12. The server of claim 11, wherein the enhanced digital content comprises a single digital content data structure.

13. A non-transitory computer-readable medium comprising executable instructions for:

receiving an electronic book comprising a plurality of words, a supplemental pronunciation database, and a specified voice;

for a first word in the plurality of words that has pronunciation instructions included in the supplemental pronunciation database, synthesizing a first speech for the first word based at least in part on the pronunciation instructions from the supplemental pronunciation database;

for a second word in the plurality of words that does not have pronunciation instructions included in the supplemental pronunciation database, synthesizing a second speech for the second word based at least in part on a default pronunciation database;

for a third word in the plurality of words that is specified to be synthesized with the specified voice, synthesizing a third speech for the third word based at least in part on the specified voice; and

for a fourth word in the plurality of words that is not specified to be synthesized with the specified voice, synthesizing a fourth speech for the fourth word based at least in part on a default voice.

14. The non-transitory computer-readable medium of claim 13, wherein the supplemental pronunciation database, the specified voice, and the eBook are included in a single digital content data structure.

15. The non-transitory computer-readable medium of claim 13, wherein the executable instructions further comprise instructions for:

limiting use of the supplemental pronunciation database to the eBook to which the supplemental pronunciation database is appended.

16. The non-transitory computer-readable medium of claim 13, wherein the supplemental pronunciation database and the specified voice are appended to the eBook.

17. A method for obtaining and rendering audio based on text in an electronic book (eBook), the method comprising:

sending, from an eBook reader device, a request to download the eBook;

receiving, at the eBook reader device, the eBook, a supplemental pronunciation database, and specified voice information for synthesizing speech in a specified voice;

synthesizing a first speech for a first portion of text in the eBook based at least in part on a pronunciation from the supplemental pronunciation database for portions of text which have pronunciations in the supplemental pronunciation database;

synthesizing a second speech for a second portion of text in the eBook based at least in part on a pronunciation from a default pronunciation database for portions of text which do not have pronunciations in the supplemental pronunciation database;

synthesizing a third speech for a third portion of text in the eBook based at least in part on the specified voice for portions of text which are specified to be synthesized with the specified voice; and

synthesizing a fourth speech for a fourth portion of text based at least in part on a default voice for portions of text which do not have any specified voice.

18. The method of claim 17, wherein the supplemental pronunciation database is restricted to be used with the eBook and not with at least one other eBook.

19. The method of claim 17, wherein the supplemental pronunciation database is exclusive to at least one of the eBook, a category of eBooks to which the eBook belongs to, or a publisher associated with the eBook.

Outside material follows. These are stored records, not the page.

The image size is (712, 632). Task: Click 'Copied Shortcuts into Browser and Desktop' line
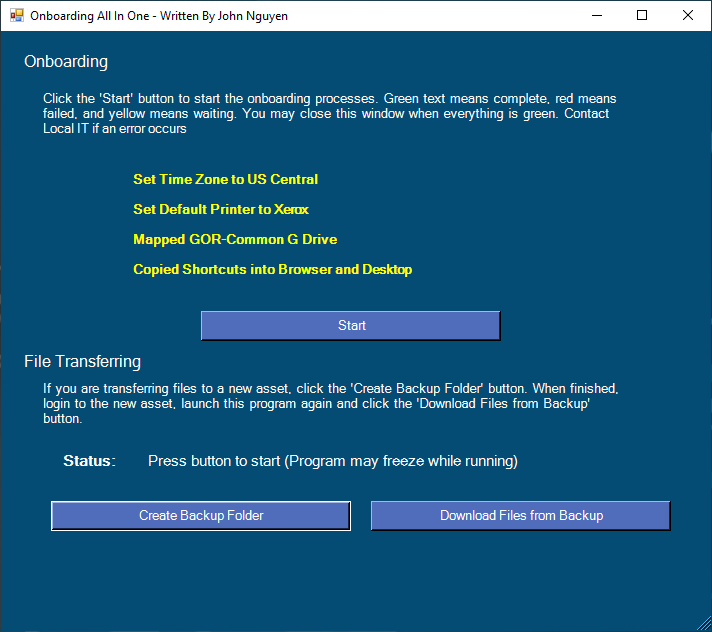click(272, 269)
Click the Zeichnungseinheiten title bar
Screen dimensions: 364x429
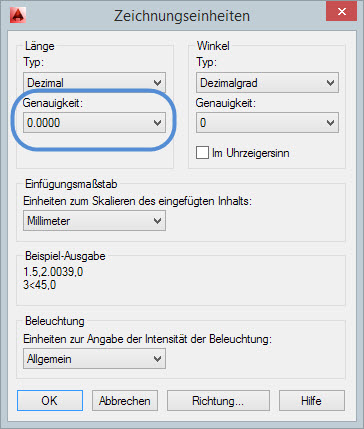[182, 15]
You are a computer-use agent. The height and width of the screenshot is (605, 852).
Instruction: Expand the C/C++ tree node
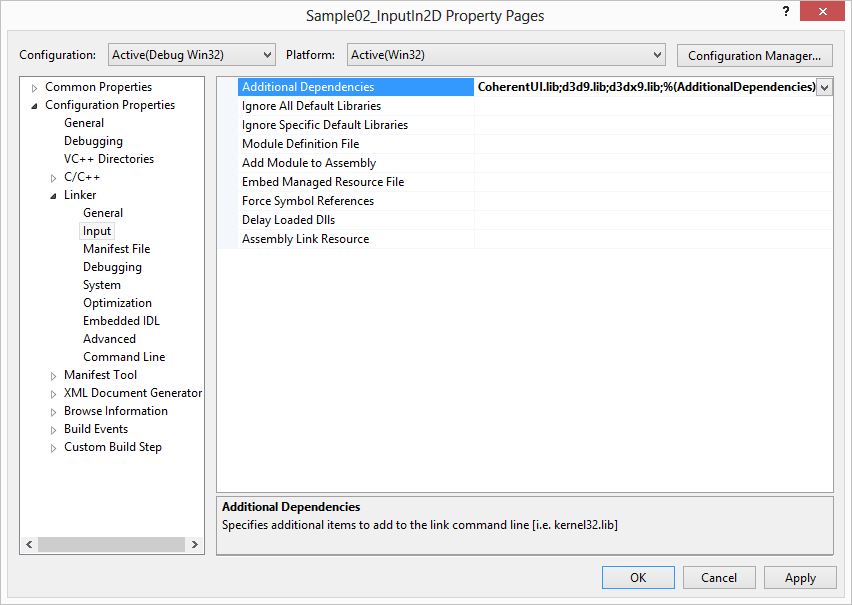pyautogui.click(x=52, y=176)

20. The method of claim 17, wherein the supplemental pronunciation database is appended to the eBook in a same data structure.

21. The method of claim 17, wherein the default pronunciation database is stored on the eBook reader device.

22. The method of claim 20, wherein the supplemental pronunciation database is used by the eBook received in the same data structure as the supplemental pronunciation database and not with other eBooks.

23. The method of claim 17, wherein the supplemental pronunciation database is generated based at least in part on content of the eBook.

24. The method of claim 17, further comprising storing the eBook, the supplemental pronunciation database, and the specified voice information on the eBook reader device.